O que mudou na sua rotina neste ano de pandemia?
A principal mudança foi a adoção do teletrabalho, a realização de reuniões, audiências e sessões de julgamento por videoconferência. Além dessa mudança na forma de realizar o trabalho, possibilitada pelo uso da tecnologia, também tive um aumento considerável de carga de trabalho, não só por ter assumido a presidência do TST e do CSJT, mas, também, em razão das novas demandas jurídicas e administrativas advindas do contexto da pandemia. Assim, o aumento do serviço veio acompanhado de uma imersão no mundo tecnológico.
A senhora passou 21 dias internada com covid-19. Está plenamente recuperada ou tem sequelas?
Passar pela covid foi difícil. Não tive sequelas, mas precisei de alguns tratamentos pontuais e fisioterapia após a alta hospitalar. Hoje, estou 100% recuperada, graças a Deus e aos médicos que me cuidaram. Já tomei as duas doses da vacina.

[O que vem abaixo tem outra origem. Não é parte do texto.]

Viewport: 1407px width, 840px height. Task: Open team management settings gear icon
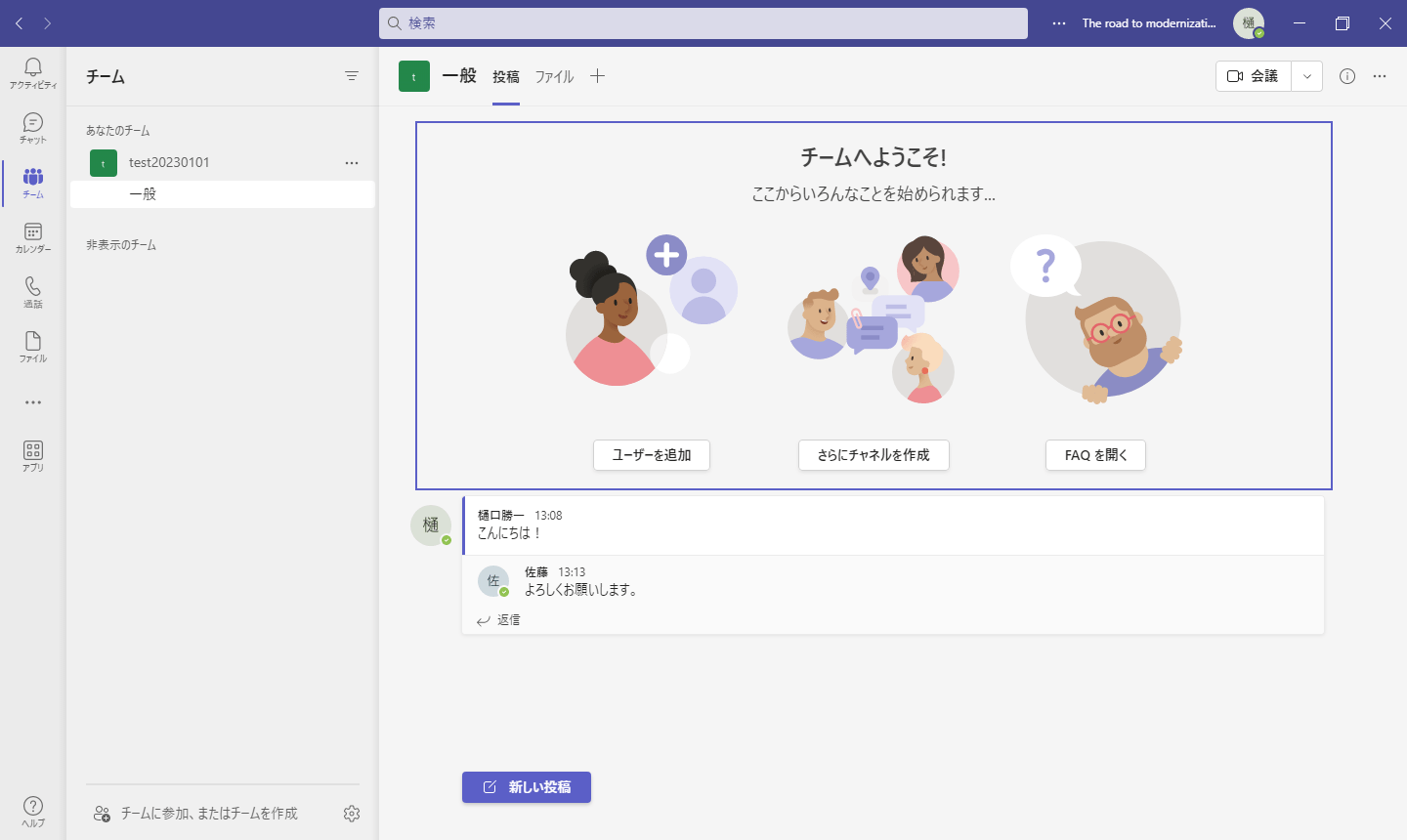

O momento exige resiliência e ativismo solidário. Pessoalmente, engajou-se em alguma atividade coletiva a distância?
Eu me engajei por meio de ações institucionais, promovidas pelo Tribunal Superior do Trabalho.
Que ensinamento este momento nos deixa?
As diversas crises geradas pela pandemia — desde a sanitária até a econômica, política e social — deixam vários ensinamentos. O principal deles é a importância da solidariedade, do respeito ao próximo e da generosidade.
A senhora vive em Brasília há mais de 40 anos. Como “sentiu” a cidade neste ano de pandemia?
Percebo que a capacidade de adaptação das pessoas às necessidades do tempo é uma realidade. Superar dificuldades, buscar a normalidade possível, produzir, inventar, aprender, capacitar, recapacitar são atitudes recorrentes, mescladas com a saudade do convívio presencial.
Como vê a perda de tantos brasileiros na pandemia? Os governos deveriam ter sido mais céleres nas decisões? Que exemplo no mundo poderia ser usado no Brasil?
São muitas vidas perdidas e me solidarizo com todas as famílias que tiveram perdas ou que ainda estão com parentes internados na esperança da cura. Além das medidas de prevenção e higiene, a vacina é a nossa grande aliada na superação da pandemia.
A importância da união em torno de um projeto suprapartidário para mitigar os efeitos da pandemia nos próximos anos é possível?
Acredito na união e na ciência como projeto suprapartidário no combate à pandemia. O investimento em pesquisa científica, a capacitação de profissionais de saúde e a infraestrutura médico-hospitalar são o alicerce para a superação da pandemia da covid-19.